» PROVIDED MATERIAL:
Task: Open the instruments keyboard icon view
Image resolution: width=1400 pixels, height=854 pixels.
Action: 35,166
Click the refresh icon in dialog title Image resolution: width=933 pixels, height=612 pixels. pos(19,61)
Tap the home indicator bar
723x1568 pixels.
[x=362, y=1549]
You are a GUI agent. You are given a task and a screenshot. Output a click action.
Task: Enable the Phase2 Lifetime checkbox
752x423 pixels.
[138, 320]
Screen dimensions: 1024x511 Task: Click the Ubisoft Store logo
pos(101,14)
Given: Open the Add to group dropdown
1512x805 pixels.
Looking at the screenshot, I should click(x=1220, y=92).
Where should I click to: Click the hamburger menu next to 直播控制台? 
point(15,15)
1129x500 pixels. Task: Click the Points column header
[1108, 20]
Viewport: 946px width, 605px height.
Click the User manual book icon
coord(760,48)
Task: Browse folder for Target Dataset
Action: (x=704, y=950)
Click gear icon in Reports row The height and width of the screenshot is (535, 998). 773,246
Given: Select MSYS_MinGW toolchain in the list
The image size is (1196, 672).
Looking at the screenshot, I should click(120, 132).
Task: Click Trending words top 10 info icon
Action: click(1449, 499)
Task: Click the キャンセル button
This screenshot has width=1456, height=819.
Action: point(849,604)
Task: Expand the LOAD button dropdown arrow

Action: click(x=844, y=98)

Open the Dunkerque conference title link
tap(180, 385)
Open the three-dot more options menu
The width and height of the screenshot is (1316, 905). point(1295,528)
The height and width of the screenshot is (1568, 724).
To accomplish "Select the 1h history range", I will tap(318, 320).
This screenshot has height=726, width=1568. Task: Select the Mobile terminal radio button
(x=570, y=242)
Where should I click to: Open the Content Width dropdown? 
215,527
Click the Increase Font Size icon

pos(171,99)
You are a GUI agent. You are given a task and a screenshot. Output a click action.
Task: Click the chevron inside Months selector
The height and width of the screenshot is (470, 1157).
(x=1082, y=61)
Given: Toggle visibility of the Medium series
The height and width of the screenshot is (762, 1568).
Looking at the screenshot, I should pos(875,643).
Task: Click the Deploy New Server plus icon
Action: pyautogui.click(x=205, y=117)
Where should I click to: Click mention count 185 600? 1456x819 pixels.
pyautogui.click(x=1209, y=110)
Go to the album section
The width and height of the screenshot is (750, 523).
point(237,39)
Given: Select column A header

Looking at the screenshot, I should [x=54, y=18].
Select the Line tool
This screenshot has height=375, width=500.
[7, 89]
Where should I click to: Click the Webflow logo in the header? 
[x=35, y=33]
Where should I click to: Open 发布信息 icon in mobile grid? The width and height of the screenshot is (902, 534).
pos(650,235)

» WORK TO BE COMPLETED:
Reproduce the data above line for line, without any changes.

» ANSWER:
Task: Open the instruments keyboard icon view
Image resolution: width=1400 pixels, height=854 pixels.
Action: 35,166
Click the refresh icon in dialog title Image resolution: width=933 pixels, height=612 pixels. pos(19,61)
Tap the home indicator bar
723x1568 pixels.
[x=362, y=1549]
You are a GUI agent. You are given a task and a screenshot. Output a click action.
Task: Enable the Phase2 Lifetime checkbox
752x423 pixels.
[138, 320]
Screen dimensions: 1024x511 Task: Click the Ubisoft Store logo
pos(101,14)
Given: Open the Add to group dropdown
1512x805 pixels.
Looking at the screenshot, I should click(x=1220, y=92).
Where should I click to: Click the hamburger menu next to 直播控制台? 
point(15,15)
1129x500 pixels. Task: Click the Points column header
[1108, 20]
Viewport: 946px width, 605px height.
Click the User manual book icon
coord(760,48)
Task: Browse folder for Target Dataset
Action: (x=704, y=950)
Click gear icon in Reports row The height and width of the screenshot is (535, 998). 773,246
Given: Select MSYS_MinGW toolchain in the list
The image size is (1196, 672).
Looking at the screenshot, I should click(120, 132).
Task: Click Trending words top 10 info icon
Action: click(1449, 499)
Task: Click the キャンセル button
This screenshot has width=1456, height=819.
Action: point(849,604)
Task: Expand the LOAD button dropdown arrow

Action: click(x=844, y=98)

Open the Dunkerque conference title link
tap(180, 385)
Open the three-dot more options menu
The width and height of the screenshot is (1316, 905). point(1295,528)
The height and width of the screenshot is (1568, 724).
To accomplish "Select the 1h history range", I will tap(318, 320).
This screenshot has height=726, width=1568. Task: Select the Mobile terminal radio button
(x=570, y=242)
Where should I click to: Open the Content Width dropdown? 
215,527
Click the Increase Font Size icon

pos(171,99)
You are a GUI agent. You are given a task and a screenshot. Output a click action.
Task: Click the chevron inside Months selector
The height and width of the screenshot is (470, 1157).
(x=1082, y=61)
Given: Toggle visibility of the Medium series
The height and width of the screenshot is (762, 1568).
Looking at the screenshot, I should pos(875,643).
Task: Click the Deploy New Server plus icon
Action: pyautogui.click(x=205, y=117)
Where should I click to: Click mention count 185 600? 1456x819 pixels.
pyautogui.click(x=1209, y=110)
Go to the album section
The width and height of the screenshot is (750, 523).
point(237,39)
Given: Select column A header

Looking at the screenshot, I should [x=54, y=18].
Select the Line tool
This screenshot has height=375, width=500.
[7, 89]
Where should I click to: Click the Webflow logo in the header? 
[x=35, y=33]
Where should I click to: Open 发布信息 icon in mobile grid? The width and height of the screenshot is (902, 534).
pos(650,235)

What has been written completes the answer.